Finally, let me invite you to answer the questions I posed for Krugman and O’Brien: “Do you maintain that U.S. debt could become an arbitrarily large multiple of GDP with no consequences for yields? If you acknowledge that there is a level of debt at which these effects would start to matter for the United States, what is your estimate of that level, and how did you arrive at it?” We give our answers to these questions in our paper. What’s yours?
I’m going to invite myself into this little debate. This question can be interpreted in many different ways that, I think, is the problem with the fear-mongering behind a particular debt-GDP ratio. What do I mean by this?
The R-R paper infamously notes that after debt exceeds 90% of GDP, yields start rising, because investors no longer have confidence that the country in question can service its debt. Even ignoring the fact that this “limit”, if you will, doesn’t apply to countries that borrow in their own currency, the 90% figure is meaningless.
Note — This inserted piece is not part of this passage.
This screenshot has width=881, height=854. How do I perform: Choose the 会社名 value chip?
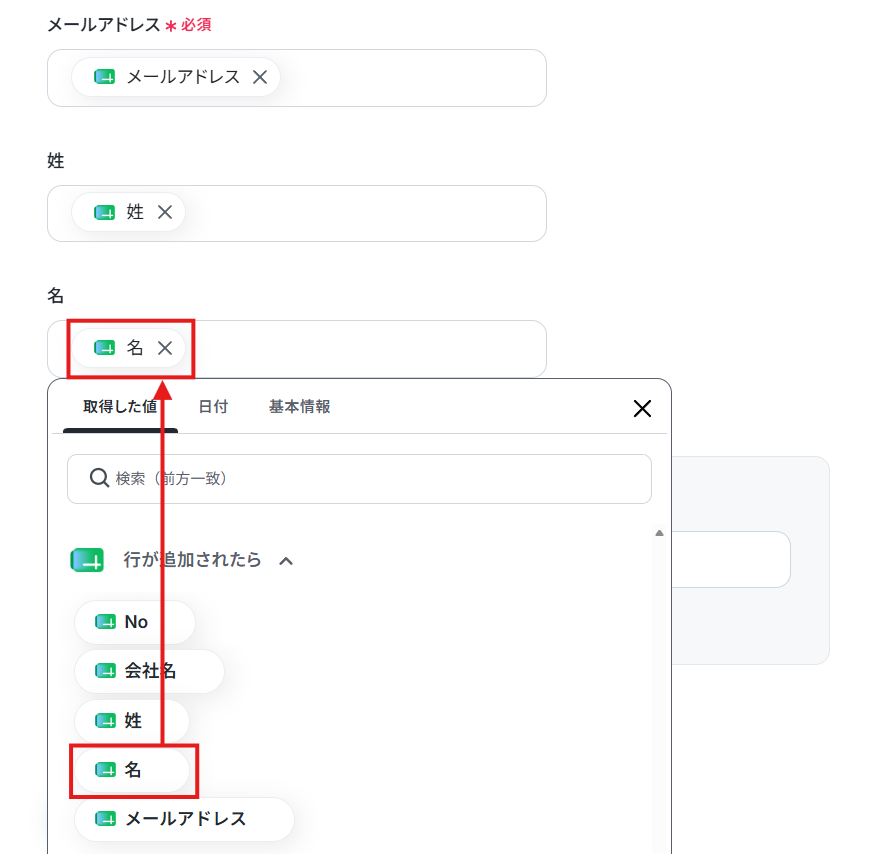pos(149,671)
Presumably, investors worried that countries will have to borrow more to pay interest on its bonds which will lead to a snowball effect of debt accumulation. Therefore, it’s hardly the debt that’s important, but the deficit. So it’s not a particularly worthwhile task to wonder the debt-GDP ratio at which a country “tips over”.
Consider an example. You’re told a country has debt levels at a staggering 500% of national income. You’re also told that its debt has been at this level for the past 500 years, and official estimates predict this ratio well into the next 500 years. The market won’t suddenly demand higher yields, because the country has consistently serviced all its interest in the past, and will do so in the future.
Deficits imply that a country has to borrow to service its interest, debt implies nothing. The 90% figure was likely a correlation with a) the fact that the countries in question couldn’t denominate debt in their own currency and b) they had high deficits.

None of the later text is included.